There's a ton of wild-lands-esque datascience shit going on & those folk could definitely use some help, but it doesn't seem like being the CS person to help the org is a regular enough thing.
The problem with firmware is that it should be created/improved by the users of the device, but the manufacturers neither publish the source code nor document the hardware sufficiently for anyone else to write better firmware from scratch.
The hardware manufacturers don't care because they aren't going to lose a large proportion of sales from the small number of their customers who even know what firmware is. But those few in large organizations with their own resources or who are firmware programmers who happen to own the device, would fix the problems. For everyone. Only they're not given what they need to do it by the OEM. Meanwhile the OEM fails to do it themselves.
What we need is for large customers to figure this out and start demanding open source firmware from hardware vendors.

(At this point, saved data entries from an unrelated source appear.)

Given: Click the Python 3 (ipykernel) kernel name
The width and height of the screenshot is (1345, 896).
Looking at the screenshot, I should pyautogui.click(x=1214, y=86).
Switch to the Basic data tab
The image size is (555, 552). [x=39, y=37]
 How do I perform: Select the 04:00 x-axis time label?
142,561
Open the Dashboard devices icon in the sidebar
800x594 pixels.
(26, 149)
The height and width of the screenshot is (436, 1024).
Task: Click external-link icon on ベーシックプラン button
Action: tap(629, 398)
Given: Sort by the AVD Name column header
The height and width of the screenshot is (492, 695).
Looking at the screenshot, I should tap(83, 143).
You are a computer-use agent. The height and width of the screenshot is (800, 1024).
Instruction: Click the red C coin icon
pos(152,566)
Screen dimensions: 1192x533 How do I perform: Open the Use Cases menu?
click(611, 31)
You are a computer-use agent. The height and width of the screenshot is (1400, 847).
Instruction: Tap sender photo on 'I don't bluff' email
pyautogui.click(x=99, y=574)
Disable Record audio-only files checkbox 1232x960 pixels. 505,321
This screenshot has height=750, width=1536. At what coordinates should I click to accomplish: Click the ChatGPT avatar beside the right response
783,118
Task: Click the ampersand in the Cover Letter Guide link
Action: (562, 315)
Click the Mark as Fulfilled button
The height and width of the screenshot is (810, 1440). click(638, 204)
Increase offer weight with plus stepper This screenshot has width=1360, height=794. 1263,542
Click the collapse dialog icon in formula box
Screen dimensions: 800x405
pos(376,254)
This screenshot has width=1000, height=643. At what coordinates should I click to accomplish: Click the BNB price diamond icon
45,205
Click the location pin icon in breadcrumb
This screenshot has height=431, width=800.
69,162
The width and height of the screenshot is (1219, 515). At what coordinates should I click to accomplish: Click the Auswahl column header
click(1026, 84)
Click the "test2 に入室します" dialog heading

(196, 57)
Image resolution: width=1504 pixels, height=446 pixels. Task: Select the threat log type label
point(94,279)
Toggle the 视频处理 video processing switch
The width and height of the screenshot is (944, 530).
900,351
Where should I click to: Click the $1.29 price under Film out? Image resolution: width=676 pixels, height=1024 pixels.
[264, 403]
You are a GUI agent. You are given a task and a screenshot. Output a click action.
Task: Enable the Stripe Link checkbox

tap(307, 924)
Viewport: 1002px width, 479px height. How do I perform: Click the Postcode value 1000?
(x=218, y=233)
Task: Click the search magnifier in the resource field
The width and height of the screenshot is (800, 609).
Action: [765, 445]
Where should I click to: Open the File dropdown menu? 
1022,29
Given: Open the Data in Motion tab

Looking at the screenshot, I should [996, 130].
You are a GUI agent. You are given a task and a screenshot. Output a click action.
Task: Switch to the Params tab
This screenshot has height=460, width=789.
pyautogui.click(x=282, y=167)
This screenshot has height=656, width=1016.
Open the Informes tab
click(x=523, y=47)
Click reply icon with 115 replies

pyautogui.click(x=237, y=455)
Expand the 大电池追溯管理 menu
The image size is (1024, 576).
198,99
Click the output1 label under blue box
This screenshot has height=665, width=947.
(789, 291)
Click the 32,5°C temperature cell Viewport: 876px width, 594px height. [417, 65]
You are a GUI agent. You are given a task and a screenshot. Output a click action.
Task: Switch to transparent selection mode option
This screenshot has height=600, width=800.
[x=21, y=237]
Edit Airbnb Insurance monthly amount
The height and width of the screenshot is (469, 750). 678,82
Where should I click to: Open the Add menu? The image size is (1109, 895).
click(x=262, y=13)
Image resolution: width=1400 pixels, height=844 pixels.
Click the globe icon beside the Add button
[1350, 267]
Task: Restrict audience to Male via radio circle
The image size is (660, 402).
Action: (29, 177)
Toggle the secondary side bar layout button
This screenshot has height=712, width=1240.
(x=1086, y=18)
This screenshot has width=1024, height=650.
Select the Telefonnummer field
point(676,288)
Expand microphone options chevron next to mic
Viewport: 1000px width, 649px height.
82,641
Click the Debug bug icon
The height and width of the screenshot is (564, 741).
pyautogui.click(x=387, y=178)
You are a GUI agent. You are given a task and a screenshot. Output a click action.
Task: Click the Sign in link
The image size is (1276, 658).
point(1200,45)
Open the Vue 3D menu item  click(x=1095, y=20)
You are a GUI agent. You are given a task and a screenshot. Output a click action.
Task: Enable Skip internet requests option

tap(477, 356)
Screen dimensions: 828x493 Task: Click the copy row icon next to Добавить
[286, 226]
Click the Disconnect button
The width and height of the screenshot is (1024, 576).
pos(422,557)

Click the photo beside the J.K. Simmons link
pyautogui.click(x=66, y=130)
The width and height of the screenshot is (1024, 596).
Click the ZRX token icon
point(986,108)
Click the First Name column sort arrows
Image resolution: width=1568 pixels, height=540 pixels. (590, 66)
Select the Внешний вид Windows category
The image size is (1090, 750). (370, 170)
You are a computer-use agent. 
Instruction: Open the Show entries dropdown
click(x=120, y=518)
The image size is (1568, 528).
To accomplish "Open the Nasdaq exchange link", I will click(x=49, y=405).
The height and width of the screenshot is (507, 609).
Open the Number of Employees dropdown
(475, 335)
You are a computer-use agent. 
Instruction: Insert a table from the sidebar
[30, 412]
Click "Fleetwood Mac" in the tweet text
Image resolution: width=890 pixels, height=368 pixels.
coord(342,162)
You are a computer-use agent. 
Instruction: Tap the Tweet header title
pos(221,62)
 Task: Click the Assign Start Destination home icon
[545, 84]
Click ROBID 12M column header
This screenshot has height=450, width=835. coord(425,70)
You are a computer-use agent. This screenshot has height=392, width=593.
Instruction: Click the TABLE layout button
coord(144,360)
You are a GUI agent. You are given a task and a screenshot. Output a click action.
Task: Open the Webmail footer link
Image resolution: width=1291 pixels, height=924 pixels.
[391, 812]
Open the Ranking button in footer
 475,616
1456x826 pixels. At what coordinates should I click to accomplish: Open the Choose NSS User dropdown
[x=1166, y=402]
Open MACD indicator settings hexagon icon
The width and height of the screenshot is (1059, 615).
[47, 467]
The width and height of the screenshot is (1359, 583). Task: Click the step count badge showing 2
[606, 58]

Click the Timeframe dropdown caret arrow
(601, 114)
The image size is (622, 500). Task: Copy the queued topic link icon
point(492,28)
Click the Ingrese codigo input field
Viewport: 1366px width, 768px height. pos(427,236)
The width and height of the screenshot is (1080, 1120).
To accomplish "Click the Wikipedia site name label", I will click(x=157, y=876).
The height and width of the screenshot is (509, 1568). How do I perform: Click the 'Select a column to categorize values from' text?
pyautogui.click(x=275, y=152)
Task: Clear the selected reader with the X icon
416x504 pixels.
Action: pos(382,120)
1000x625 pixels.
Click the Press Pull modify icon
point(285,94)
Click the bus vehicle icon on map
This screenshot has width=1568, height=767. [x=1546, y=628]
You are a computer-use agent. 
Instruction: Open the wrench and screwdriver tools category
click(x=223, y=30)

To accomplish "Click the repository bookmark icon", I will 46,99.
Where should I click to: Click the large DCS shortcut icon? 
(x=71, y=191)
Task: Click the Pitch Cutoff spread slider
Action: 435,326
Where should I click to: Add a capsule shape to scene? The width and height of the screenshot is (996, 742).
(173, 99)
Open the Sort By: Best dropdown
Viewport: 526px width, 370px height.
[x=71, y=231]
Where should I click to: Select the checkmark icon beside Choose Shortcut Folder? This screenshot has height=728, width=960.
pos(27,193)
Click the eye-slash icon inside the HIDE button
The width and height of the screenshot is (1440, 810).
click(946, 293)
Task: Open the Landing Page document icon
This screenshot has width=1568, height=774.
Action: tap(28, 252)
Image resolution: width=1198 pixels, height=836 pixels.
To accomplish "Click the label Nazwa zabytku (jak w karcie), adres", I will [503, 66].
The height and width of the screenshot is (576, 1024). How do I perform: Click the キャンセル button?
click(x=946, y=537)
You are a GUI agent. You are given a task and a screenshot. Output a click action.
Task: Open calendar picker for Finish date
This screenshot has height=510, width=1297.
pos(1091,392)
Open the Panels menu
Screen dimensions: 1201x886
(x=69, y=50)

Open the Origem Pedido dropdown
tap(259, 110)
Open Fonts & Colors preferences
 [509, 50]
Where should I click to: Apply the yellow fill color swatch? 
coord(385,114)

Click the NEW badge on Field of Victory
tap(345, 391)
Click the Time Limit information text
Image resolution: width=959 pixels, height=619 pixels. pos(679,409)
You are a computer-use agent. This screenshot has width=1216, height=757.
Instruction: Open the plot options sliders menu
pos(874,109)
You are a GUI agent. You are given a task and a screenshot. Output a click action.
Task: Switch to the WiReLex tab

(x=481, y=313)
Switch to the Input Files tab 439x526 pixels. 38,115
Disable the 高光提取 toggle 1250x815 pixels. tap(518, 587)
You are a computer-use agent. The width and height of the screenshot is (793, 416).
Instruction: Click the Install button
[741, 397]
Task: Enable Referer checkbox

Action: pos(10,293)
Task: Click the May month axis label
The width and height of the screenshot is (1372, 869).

The sky is falling... etc. It is true, however, that AI is going to reduce a team of 10 to 1, regardless of what field they're in. One day soon we will see companies run by an AI employing umans for 1:1 sales only, until we become more used to being sold stuff by bots. We're wittnessing the birth of a new age, and people are talking about web developers.
I’ve been flirting with being a human liaison for autonomous organizations for a decade
ten years ago once we got the fabs going for bitcoin miners we noticed that machines could make other machines, acquire a fungible digital resource and transact with other agents, human and machine alike. the window of opportunity turned out to always be too small in the mining world, but that theoretical piece of the puzzle was suddenly solved.
AI that starts making money on its own accounts is going to come next. Someone could do this with Llama hooked up to a node. Maybe start by moderating discord servers for a few hundred dollars of crypto per month, just like children do.
Yes. I'm just surprised at the downvotes. Hmm. We're talking about jobs, right? Everyone's job is very much at risk unless people adapt to a P2P economy with humans and AIs in it, trading with and employing each other.
Everyone here aspires to work for an ad conglomerate that's busy destabilizing democracies while they "own" the compose button in an app. Of course its very pedestrian.
When someone ask for my profession and I reply I'm a software developer, the followup question is often whether I'm frontend or backend. But none apply to me.
Btw, to me, a full stack developer would be someone who work on the application and the OS (kernel and WM) and the compiler and even the hardware :-)
Overall this means native might be slightly less saturated, but I think it's a real risk for junior developers to conclude that that means it's a better career path than web. Web is still where the greatest demand is. Other specialties like embedded have potential but aren't at the same volume. And of course there's always going to be demand for a smaller number of maintainers of legacy systems (eg. COBOL/mainframe) that provide extremely high ROI but are generally undercompensated due to lack of competition. Ultimately after a multi-decade run up like this, the market will be saturated with people who are just chasing the paycheck but aren't actually suited the job. If you have the natural curiosity and attention to detail needed to succeed as a software engineer, just pick something you're interested in and hunker down while to give the dead weight time to wash out. It happened in 2000, it'll happen again.